### [TASK TO CARRY OUT]
Could you write out every line of the records below word for word, omitting the pictures?

### [DATASET EXTRACT]
===============

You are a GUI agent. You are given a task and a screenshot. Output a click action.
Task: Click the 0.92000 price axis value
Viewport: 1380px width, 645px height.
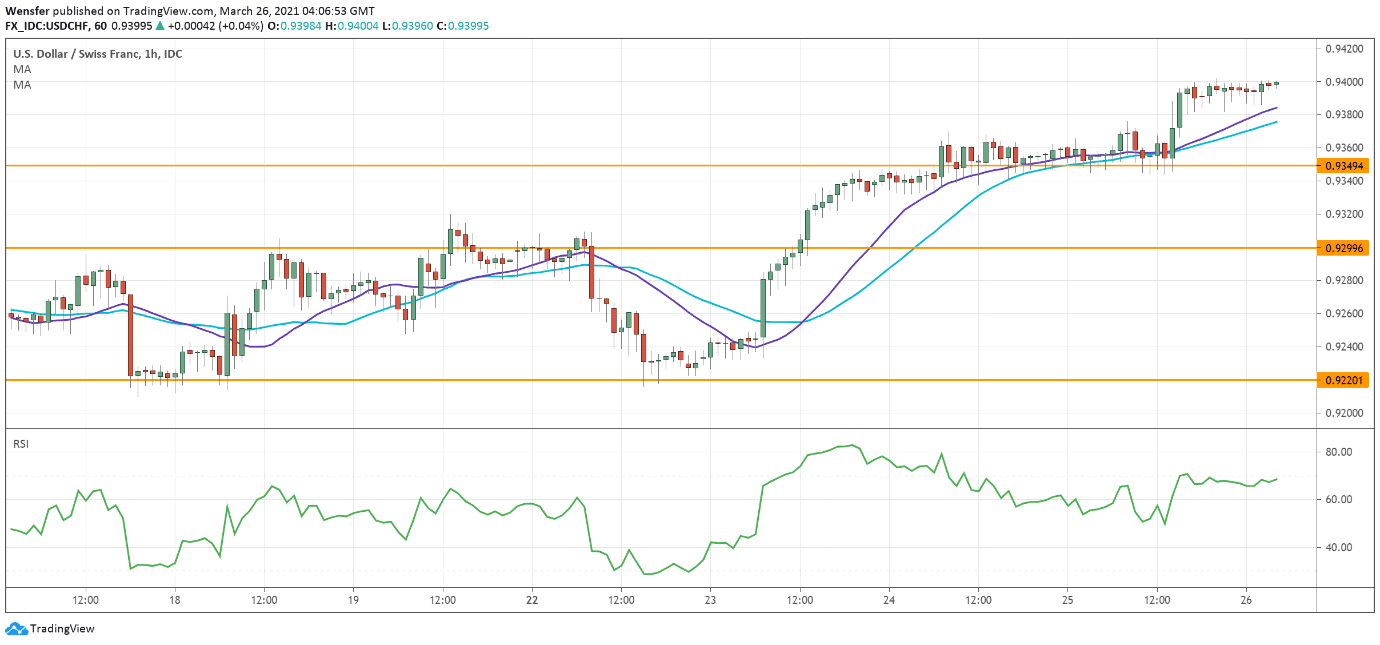pos(1343,413)
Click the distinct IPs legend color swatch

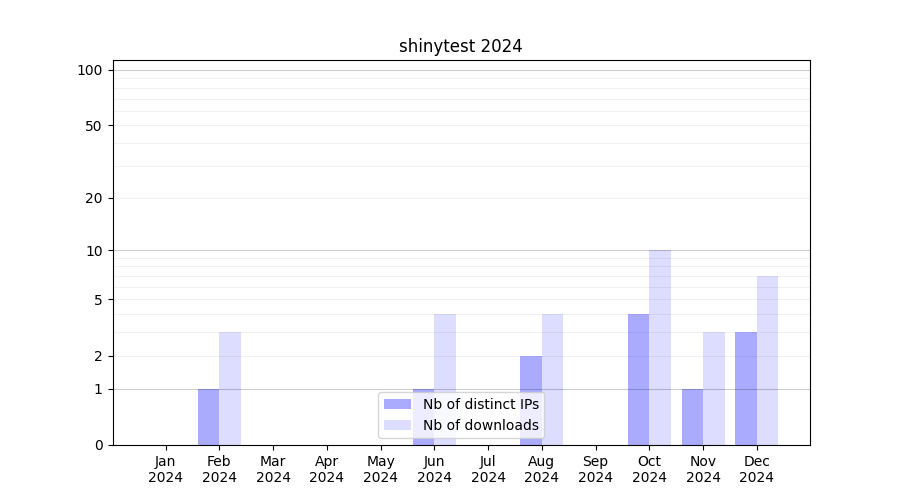point(397,404)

===============

### [RESPONSE TO THIS EXERCISE]
You are a GUI agent. You are given a task and a screenshot. Output a click action.
Task: Click the 0.92000 price axis value
Viewport: 1380px width, 645px height.
pos(1343,413)
Click the distinct IPs legend color swatch

point(397,404)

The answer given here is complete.